Her words were raw: “Dear God… I have no words left… only tears on this paper. This distance is heavy on my soul.” The message captured the complexity of a growing caregiving model now common in many diaspora families: one parent moves ahead to establish stability, secure income, and prepare relocation while the other manages life at home with the children.
For Judy, the ultimate goal is reunification. She has been navigating immigration processes in hopes that her family can eventually join her in the U.S. Meanwhile, her husband carries the daily parenting duties back in Kenya, ensuring the children’s routines, spiritual formation, schoolwork, and cultural grounding remain intact. The family is intact—just not under the same roof.
While her story captured public empathy, it also opened a window into a reality rarely discussed: long-distance parenting is not just logistical; it is profoundly emotional. Parents abroad often describe time-zone fatigue, guilt, missed milestones, and the ache of watching birthdays or first days of school through a phone screen. Those at home wrestle with increased responsibility, mental load, and the silent pressure to “hold things together.”
Yet many families make it work. Below are evidence-based strategies and practices used by diaspora families, family therapists, and child development specialists to maintain connection across borders.
Strategies for Navigating Long-Distance Family Life
1. Build Consistent Communication Rituals
Families fare better when communication is predictable. This can include:
• daily check-in calls
• bedtime video stories
• shared prayer or devotion time
• weekly “family meetings”
These rituals create a sense of continuity even without shared physical space.
2. Co-Parent as a Team, Not in Parallel
Long-distance works best when the parent abroad remains engaged in decision-making. Whether it is school choices, discipline, medical appointments, or cultural rites of passage, collaborative involvement reinforces unity and reduces resentment.

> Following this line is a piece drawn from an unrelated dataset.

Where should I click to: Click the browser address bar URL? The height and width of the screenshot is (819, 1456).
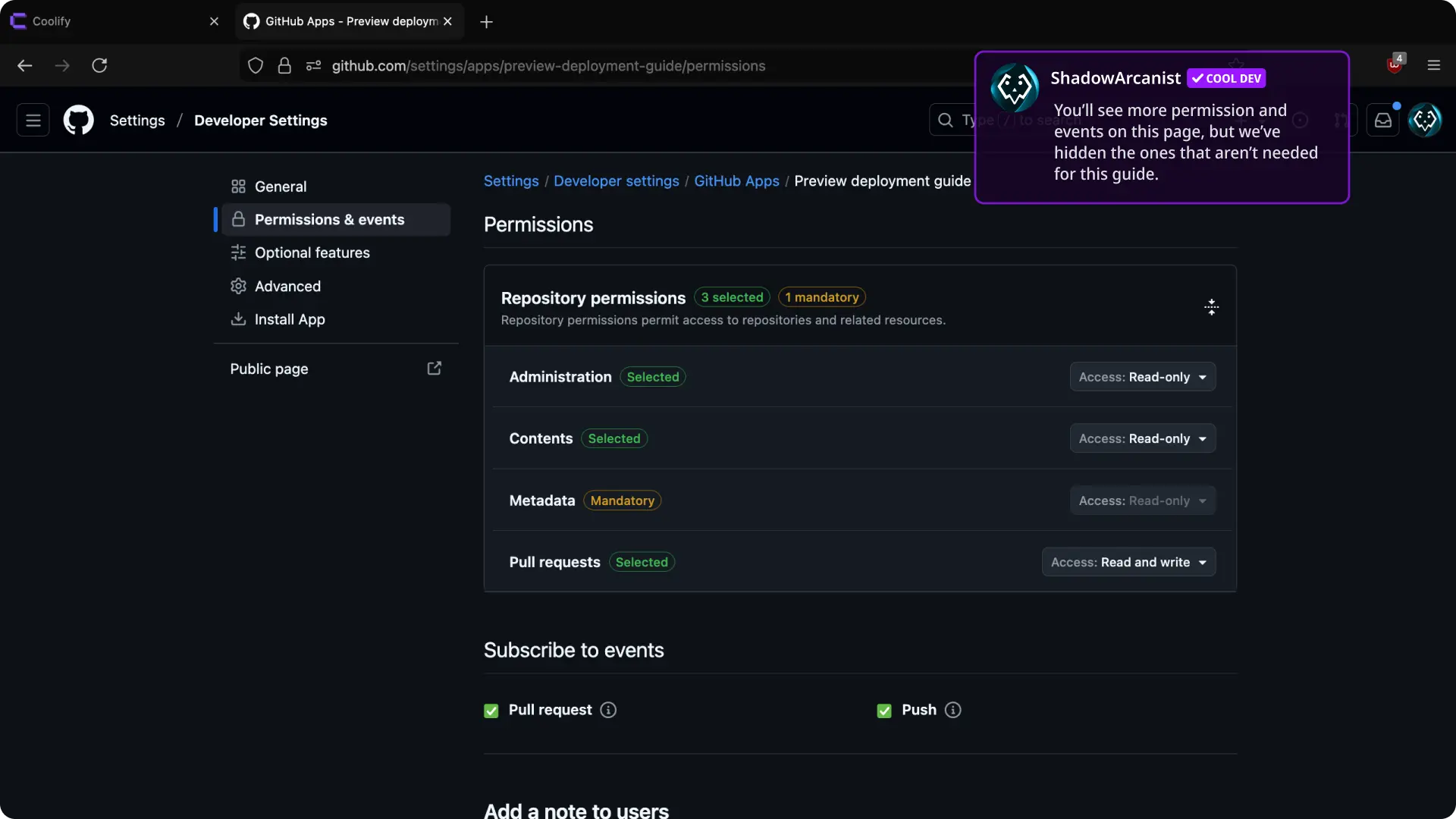pyautogui.click(x=548, y=66)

3. Share the Ordinary, Not Just the Big Moments
Research shows children feel more bonded when parents abroad also experience the “small stuff,” such as:
• new hairstyles
• report cards
• inside jokes
• new friendships
Ordinary moments help preserve emotional familiarity.
4. Acknowledge the Emotional Cost (Without Assigning Blame)
Families benefit from naming the reality: distance is difficult. Suppressing the emotions can lead to withdrawal or burnout. Open conversations preserve sensitivity and mutual empathy.
5. Prepare Children for the Transition Ahead
For families pursuing relocation, preparing children helps reduce cultural shock. This may include explaining new schools, seasons, foods, or norms ahead of time so the move feels like a chapter, not a rupture.
6. Strengthen the Parent at Home
The parent in Kenya carries the heaviest daily load. Family counsellors recommend:
• including extended family support systems
• rotating childcare help where possible
• avoiding isolation
• prioritizing rest
Supporting the parent at home indirectly supports the children.
7. Hold on to Shared Vision
Long-distance arrangements often persist longest when families remember their “why.” For Judy, the motivation is long-term stability and opportunity for her children. Shared purpose helps families endure short-term discomfort for long-term goals.
Looking Ahead
For Nurse Judy, the journey is ongoing. She continues to work, save, file paperwork, and dream of the day her family will finally stand together in the same space. Until then, she leans on faith, community, and the small digital bridges that keep her bonded to home.
Her story is not about separation—it is about investment, sacrifice, and the quiet resilience of modern diaspora parenting. And while the miles between her and her children may be long, the love running through that distance remains intact and unbroken.